SamplingClient
SamplingClient for the Logits SDK.
SamplingClient Objects¶
class SamplingClient(TelemetryProvider, QueueStateObserver)
Client for text generation and inference from trained or base models.
The SamplingClient lets you generate text tokens from either a base model or from weights
you've saved using a TrainingClient. You typically get one by calling
service_client.create_sampling_client() or training_client.save_weights_and_get_sampling_client().
Key methods: - sample() - generate text completions with customizable parameters - compute_logprobs() - get log probabilities for prompt tokens
Create method parameters:
- model_path: Path to saved model weights (tinker://... or logits://...)

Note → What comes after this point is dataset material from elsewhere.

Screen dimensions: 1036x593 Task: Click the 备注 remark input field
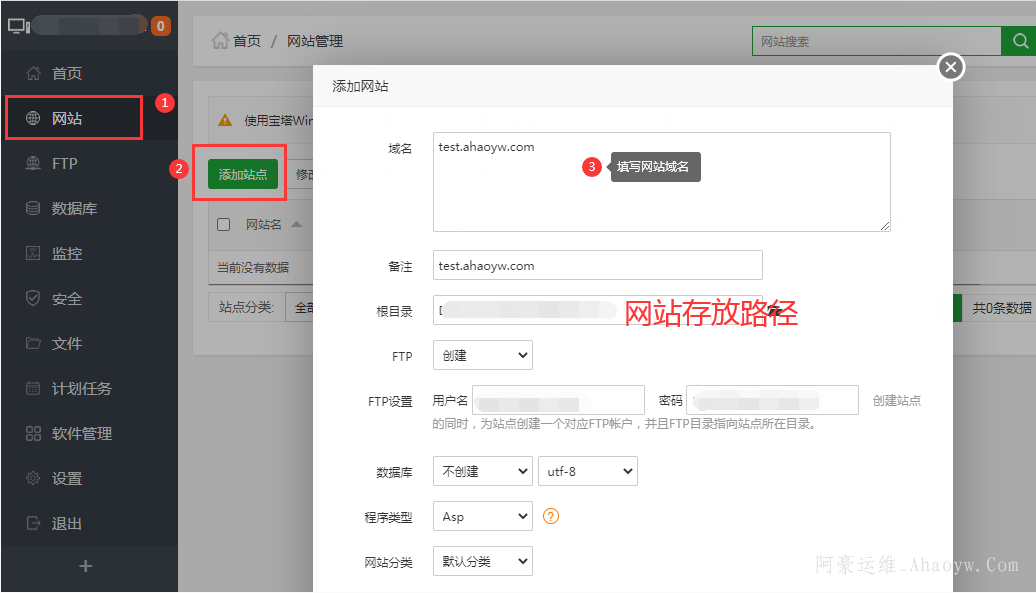597,266
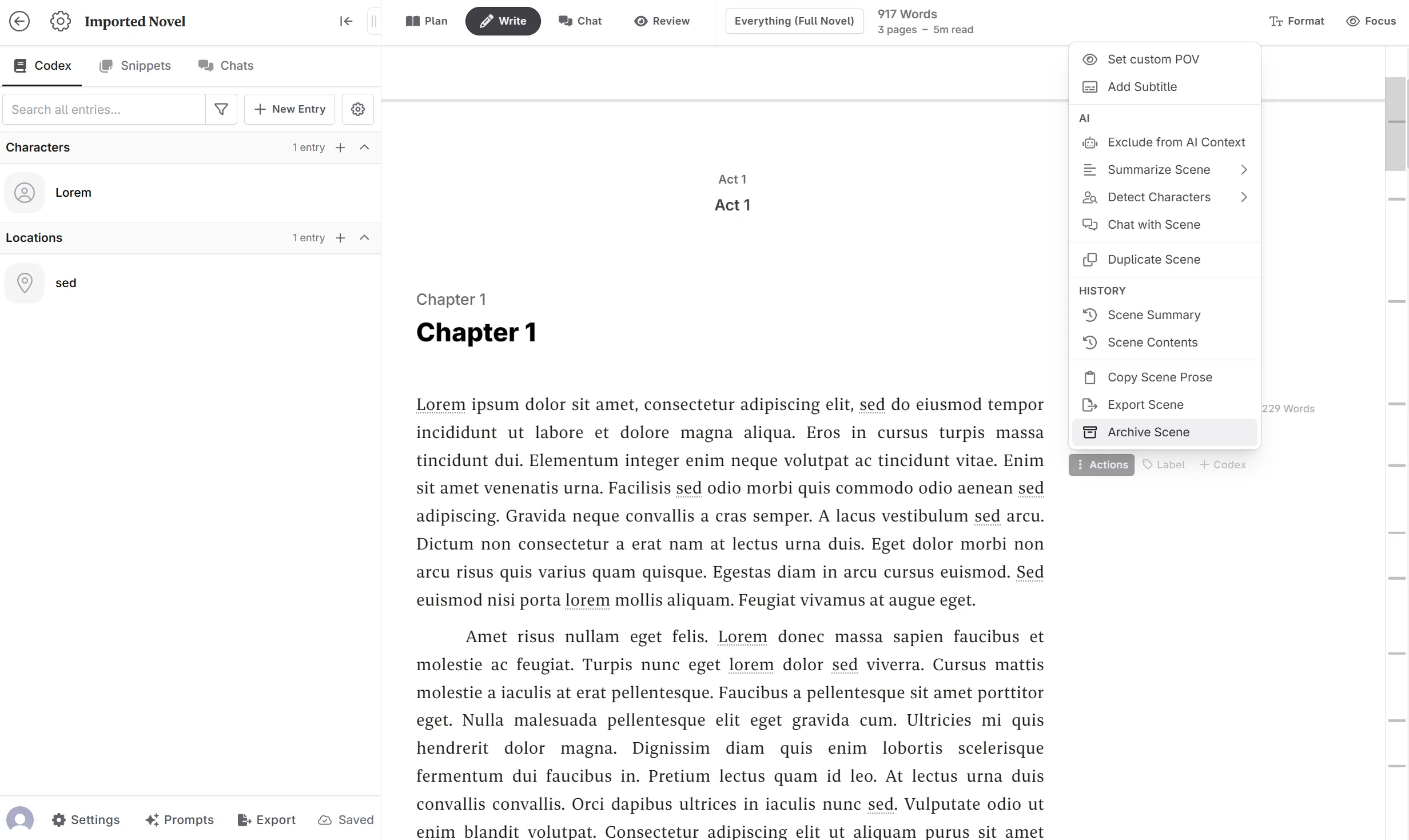Click the Copy Scene Prose icon

(x=1090, y=377)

- base_model: Name of base model to use for inference (e.g., 'Qwen/Qwen3.5-4B')
- retry_config: Configuration for retrying failed requests
Example:
sampling_client = service_client.create_sampling_client(base_model="Qwen/Qwen3.5-4B")
prompt = types.ModelInput.from_ints(tokenizer.encode("The weather today is"))
params = types.SamplingParams(max_tokens=20, temperature=0.7)
future = sampling_client.sample(prompt=prompt, sampling_params=params, num_samples=1)
result = future.result()
sample¶
def sample(
prompt: types.ModelInput,
num_samples: int,
sampling_params: types.SamplingParams,
include_prompt_logprobs: bool = False,
topk_prompt_logprobs: int = 0
) -> ConcurrentFuture[types.SampleResponse]
Generate text completions from the model.
Args:
- prompt: The input tokens as ModelInput
- num_samples: Number of independent samples to generate
- sampling_params: Parameters controlling generation (temperature, max_tokens, etc.)
- include_prompt_logprobs: Whether to include log probabilities for prompt tokens
- topk_prompt_logprobs: Number of top token log probabilities to return per position
Returns:
- A Future containing the SampleResponse with generated text
Example:
prompt = types.ModelInput.from_ints(tokenizer.encode("The weather today is"))
params = types.SamplingParams(max_tokens=20, temperature=0.7)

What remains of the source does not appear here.